Questo, avverte Francesco, «succede anche con i martiri di oggi: i giudici non hanno possibilità di fare giustizia perché sono già stati giudicati. Pensiamo ad Asia Bibi, per esempio, che abbiamo visto: dieci anni in carcere perché è stata giudicata da una calunnia e un popolo che ne vuole la morte. Davanti a questa valanga di notizie false che creano opinione, tante volte non si può fare nulla: non si può fare nulla. Io penso tanto, in questo, alla Shoah. La Shoah è un caso del genere: è stata creata l’ opinione contro un popolo e poi era normale: “Sì, sì: vanno uccisi, vanno uccisi”. Un modo di procedere per “fare fuori” la gente che è molesta, che disturba. Tutti sappiamo che questo non è buono, ma quello che non sappiamo è che c’ è un piccolo linciaggio quotidiano che cerca di condannare la gente, di creare una cattiva fama alla gente, di scartarla, di condannarla: il piccolo linciaggio quotidiano del chiacchiericcio che crea un’ opinione; tante volte uno sente sparlare di qualcuno e dice: “Ma no, questa persona è una persona giusta!” – “No, no: si dice che …”, e con quel “si dice che” si crea un’ opinione per farla finita con una persona. La verità è un’ altra: la verità è la testimonianza del vero, delle cose che una persona crede; la verità è chiara, è trasparente. La verità non tollera le pressioni. Guardiamo Stefano, martire: primo martire dopo Gesù. Primo martire. Pensiamo agli apostoli: tutti hanno dato testimonianza. E pensiamo a tanti martiri, anche a quello che festeggiamo oggi, San Pietro Chanel: è stato il chiacchiericcio a creare che era contro il re… si crea una fama, e va ucciso. E pensiamo a noi, alla nostra lingua: tante volte noi, con i nostri commenti, iniziamo un linciaggio del genere. E nelle nostre istituzioni cristiane, abbiamo visto tanti linciaggi quotidiani che sono nati dal chiacchiericcio. Il Signore ci aiuti a essere giusti nei nostri giudizi, a non incominciare o seguire questa condanna massiccia che provoca il chiacchiericcio».

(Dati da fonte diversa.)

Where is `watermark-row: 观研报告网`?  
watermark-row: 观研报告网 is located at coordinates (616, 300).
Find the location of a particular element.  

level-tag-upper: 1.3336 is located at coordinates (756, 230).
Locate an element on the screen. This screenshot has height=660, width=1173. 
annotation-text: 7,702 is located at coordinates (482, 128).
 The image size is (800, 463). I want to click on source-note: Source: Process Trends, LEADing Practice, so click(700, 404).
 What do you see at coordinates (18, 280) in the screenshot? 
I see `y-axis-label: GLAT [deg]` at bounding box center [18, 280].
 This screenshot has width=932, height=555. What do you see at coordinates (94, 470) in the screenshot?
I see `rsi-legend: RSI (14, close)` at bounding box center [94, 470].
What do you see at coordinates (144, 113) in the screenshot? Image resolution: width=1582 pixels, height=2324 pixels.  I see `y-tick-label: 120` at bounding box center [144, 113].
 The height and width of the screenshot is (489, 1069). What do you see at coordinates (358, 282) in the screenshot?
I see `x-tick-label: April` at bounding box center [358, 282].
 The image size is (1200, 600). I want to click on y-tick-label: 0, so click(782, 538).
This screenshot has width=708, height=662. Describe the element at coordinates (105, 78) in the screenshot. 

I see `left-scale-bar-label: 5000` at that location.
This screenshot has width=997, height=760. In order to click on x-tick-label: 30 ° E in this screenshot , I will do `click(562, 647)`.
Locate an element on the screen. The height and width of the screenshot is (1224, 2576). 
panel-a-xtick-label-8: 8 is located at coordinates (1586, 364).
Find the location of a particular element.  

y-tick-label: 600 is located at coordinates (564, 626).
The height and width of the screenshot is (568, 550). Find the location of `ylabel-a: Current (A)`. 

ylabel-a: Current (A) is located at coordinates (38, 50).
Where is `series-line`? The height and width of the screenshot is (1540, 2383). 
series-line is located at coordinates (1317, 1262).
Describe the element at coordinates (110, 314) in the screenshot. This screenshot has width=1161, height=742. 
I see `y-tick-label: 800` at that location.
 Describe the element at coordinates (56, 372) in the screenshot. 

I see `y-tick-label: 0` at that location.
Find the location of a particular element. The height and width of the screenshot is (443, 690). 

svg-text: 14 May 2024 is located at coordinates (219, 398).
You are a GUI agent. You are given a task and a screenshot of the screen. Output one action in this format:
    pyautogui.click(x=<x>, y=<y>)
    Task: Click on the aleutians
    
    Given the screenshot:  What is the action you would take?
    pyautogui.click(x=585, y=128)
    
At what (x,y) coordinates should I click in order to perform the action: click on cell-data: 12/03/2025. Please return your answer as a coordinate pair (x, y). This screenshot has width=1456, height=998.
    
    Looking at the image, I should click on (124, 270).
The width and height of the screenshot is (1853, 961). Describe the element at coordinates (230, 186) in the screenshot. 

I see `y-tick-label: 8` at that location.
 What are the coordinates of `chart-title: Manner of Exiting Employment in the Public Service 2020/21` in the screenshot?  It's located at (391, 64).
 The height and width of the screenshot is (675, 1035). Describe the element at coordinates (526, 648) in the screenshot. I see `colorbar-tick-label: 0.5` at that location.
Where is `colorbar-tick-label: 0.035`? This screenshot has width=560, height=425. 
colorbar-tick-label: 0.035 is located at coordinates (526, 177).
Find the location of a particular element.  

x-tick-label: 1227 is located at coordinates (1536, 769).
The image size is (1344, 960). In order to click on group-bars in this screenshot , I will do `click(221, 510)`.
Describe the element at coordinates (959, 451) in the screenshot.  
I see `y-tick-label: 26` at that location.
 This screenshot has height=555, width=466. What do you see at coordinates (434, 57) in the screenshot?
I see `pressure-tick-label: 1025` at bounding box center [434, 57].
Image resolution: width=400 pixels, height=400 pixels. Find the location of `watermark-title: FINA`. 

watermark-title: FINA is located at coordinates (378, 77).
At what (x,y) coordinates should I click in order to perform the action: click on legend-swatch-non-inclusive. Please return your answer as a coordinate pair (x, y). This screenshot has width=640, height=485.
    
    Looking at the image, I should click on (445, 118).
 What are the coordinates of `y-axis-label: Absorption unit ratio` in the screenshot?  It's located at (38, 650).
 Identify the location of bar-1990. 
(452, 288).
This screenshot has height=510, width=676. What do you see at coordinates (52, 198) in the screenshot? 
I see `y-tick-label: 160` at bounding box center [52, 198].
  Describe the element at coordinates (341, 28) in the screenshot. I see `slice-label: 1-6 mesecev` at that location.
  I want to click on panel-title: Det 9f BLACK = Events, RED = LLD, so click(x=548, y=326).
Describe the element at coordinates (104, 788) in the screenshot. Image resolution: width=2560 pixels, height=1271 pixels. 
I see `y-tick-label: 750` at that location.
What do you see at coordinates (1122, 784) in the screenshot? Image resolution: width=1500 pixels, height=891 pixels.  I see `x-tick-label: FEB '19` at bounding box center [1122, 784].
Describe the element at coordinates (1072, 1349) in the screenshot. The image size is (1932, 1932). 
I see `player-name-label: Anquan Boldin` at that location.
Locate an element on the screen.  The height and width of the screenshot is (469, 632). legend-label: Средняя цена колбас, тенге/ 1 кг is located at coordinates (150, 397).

Il Papa ha terminato la celebrazione con l'adorazione e la benedizione eucaristica, invitando a fare la Comunione spirituale con questa preghiera: «Ai tuoi piedi, o mio Gesù, mi prostro e ti offro il pentimento del mio cuore contrito che si abissa nel suo nulla e nella tua santa presenza. Ti adoro nel sacramento del tuo amore, l’ ineffabile Eucaristia. Desidero riceverti nella povera dimora che ti offre il mio cuore; in attesa della felicità della comunione sacramentale voglio possederti in spirito. Vieni a me, o mio Gesù, che io vengo da Te. Possa il tuo amore infiammare tutto il mio essere per la vita e per la morte. Credo in Te, spero in Te, ti amo».

Prima di lasciare la Cappella dedicata allo Spirito Santo, è stato intonato il Regina caeli che si canta nel tempo pasquale.